Blue State Blues

Gail Collins // Published October 25, 2008
I think it is about time for our quadrennial rant about the Electoral College.

Here we are just a little more than a week away from one of the most important elections in modern history, and most of us are beside the point, our states long since written off as hopelessly red or blue.

This is the time of year when parents from New York to Alabama ask the experts: How old should my child be before I tell him that his vote doesn’t count? Do I wait until she’s in high school to break it to her that if she decides to plant her roots in California or Utah, her role in presidential elections will be less significant than her voice in deciding who should be eliminated in the next episode of “Dancing With the Stars”?

As we all know, in America the president is actually chosen by an Electoral College of 538 members. This was a system devised by the founding fathers, who got the idea from ancient Rome, where democratic government worked exceptionally well.

The electors are chosen by the states, winner take all. The only exceptions are Maine and Nebraska, which divvy their electors up more or less according to the popular vote. A much more sensible approach, and good work, guys! But although Maine and Nebraska are lovely, first-rate states, neither has been much of a political trendsetter since the Alf Landon era.

Let’s be realistic. There are lots of calls for reform, but we have a country in economic meltdown. The globe is warming, the Middle East is in chaos and “Mad Men” keeps teetering on the brink of cancellation. We’re not going to get around to repairing the Electoral College any time in the near future.
_ _ _ _ _
**INSTRUCTIONS**
1 – Write out the portion of the Electoral College column that opens with the words containing "This is the" and closes with "worked exceptionally well.".
2 – Extend the Electoral College column by continuing it from its final sentence.
The items that come next are taken from a separate, unrelated source.
_ _ _ _ _
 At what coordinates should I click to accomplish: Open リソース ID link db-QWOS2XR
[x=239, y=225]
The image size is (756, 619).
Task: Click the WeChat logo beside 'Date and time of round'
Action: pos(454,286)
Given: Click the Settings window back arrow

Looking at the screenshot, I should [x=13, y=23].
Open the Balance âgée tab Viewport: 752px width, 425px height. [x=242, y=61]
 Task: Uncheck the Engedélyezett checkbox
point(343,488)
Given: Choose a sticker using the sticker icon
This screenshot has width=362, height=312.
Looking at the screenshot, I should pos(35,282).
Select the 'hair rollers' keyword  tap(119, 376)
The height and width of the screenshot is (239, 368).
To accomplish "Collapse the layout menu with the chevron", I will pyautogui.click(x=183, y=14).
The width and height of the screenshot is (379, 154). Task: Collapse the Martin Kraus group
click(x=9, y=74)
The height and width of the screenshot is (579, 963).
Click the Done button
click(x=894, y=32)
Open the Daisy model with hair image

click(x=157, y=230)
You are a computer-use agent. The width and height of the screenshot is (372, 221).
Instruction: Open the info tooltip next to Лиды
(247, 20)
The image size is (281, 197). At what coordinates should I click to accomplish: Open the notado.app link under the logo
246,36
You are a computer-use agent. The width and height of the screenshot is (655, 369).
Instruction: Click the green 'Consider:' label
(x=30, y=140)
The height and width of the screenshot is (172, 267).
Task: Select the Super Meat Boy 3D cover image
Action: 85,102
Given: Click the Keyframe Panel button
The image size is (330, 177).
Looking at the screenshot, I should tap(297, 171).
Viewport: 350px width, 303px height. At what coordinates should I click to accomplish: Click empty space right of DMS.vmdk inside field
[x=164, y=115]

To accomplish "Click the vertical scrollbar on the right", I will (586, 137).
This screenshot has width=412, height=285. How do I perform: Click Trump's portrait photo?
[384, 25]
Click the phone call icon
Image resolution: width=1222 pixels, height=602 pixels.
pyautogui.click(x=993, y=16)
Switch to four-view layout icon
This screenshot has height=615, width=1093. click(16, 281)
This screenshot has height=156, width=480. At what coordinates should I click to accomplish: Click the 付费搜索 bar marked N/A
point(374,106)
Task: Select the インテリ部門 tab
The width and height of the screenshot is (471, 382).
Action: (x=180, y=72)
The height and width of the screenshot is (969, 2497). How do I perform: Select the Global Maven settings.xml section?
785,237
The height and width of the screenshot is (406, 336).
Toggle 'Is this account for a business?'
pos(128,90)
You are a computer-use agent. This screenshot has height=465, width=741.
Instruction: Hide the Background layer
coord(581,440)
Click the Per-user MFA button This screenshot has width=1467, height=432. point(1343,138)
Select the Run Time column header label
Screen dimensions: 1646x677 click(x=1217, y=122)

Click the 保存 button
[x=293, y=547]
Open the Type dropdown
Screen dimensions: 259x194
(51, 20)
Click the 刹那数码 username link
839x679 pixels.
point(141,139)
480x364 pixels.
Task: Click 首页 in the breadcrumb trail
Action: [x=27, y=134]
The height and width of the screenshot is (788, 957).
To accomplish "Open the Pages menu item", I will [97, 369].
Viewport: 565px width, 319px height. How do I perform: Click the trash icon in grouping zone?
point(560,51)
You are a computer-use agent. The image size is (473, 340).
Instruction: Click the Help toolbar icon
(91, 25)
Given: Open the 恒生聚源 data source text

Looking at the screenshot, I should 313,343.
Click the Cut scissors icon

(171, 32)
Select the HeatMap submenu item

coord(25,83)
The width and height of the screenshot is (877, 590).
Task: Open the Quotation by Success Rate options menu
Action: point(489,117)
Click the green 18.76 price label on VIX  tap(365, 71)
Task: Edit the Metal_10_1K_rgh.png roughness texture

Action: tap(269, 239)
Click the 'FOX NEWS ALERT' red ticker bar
_ _ _ _ _
**ANSWERS BY ITEM NUMBER**
1 –
This is the time of year when parents from New York to Alabama ask the experts: How old should my child be before I tell him that his vote doesn’t count? Do I wait until she’s in high school to break it to her that if she decides to plant her roots in California or Utah, her role in presidential elections will be less significant than her voice in deciding who should be eliminated in the next episode of “Dancing With the Stars”?

As we all know, in America the president is actually chosen by an Electoral College of 538 members. This was a system devised by the founding fathers, who got the idea from ancient Rome, where democratic government worked exceptionally well.

2 –
I have given this a lot of thought, and I think our best immediate course of action is to whine a lot.

I want attention! I want to get Republican robo-calls during the dinner hour, telling me that Barack Obama is a terrorist. I want to have college students from other states coming to my door with helpful leaflets. I want volunteers offering to drive me to the polls. Or sitting at my feet, admiring the way I fill out my absentee ballot. I want to hear political ads every time I turn on the television. I want the love!

People in Virginia and Florida, please do not send me letters telling me that being the target of all this interest can be tiring, and that you yearn for quieter times when the ads on television were all about big cars, room fresheners and helpful messages on the best medication to take if you have a mysterious disease that consists only of initials.

I don’t care. I want my ballot to be important, to have a serious career of its own.

We recently heard a report that 13 people, most from New York and California, are being investigated for renting a three-bedroom house in Columbus, Ohio, and registering to vote there, just so they could count. I do not advise this sort of behavior, but truly, you can see where they were coming from.

The biggest mistake of my life as a voter was leaving Ohio for New York. You can imagine circumstances under which the fate of New York’s electoral votes might remain uncertain in late October. But if that happened, the Democratic nominee would still not come to try to woo us, because he and all his associates would be hiding out in a fallout shelter beneath the Berkshire Mountains.

If I still lived in Ohio, I would go all the way and embark on a career as an undecided voter. Nothing could force me to make up my mind. Every day, cable TV shows would call me up to take my political temperature. If I had a cranky, anti-Obama day, it would make the CNN map turn pinker. Wolf Blitzer would have my phone number on auto-dial.

The Obama campaign honchos spent the summer bragging that they were the inclusive campaign because they were targeting 18 states. That of course meant that 32 states had already been relegated to the category of chopped liver. But they rightly pointed out that the McCain campaign was targeting only 11.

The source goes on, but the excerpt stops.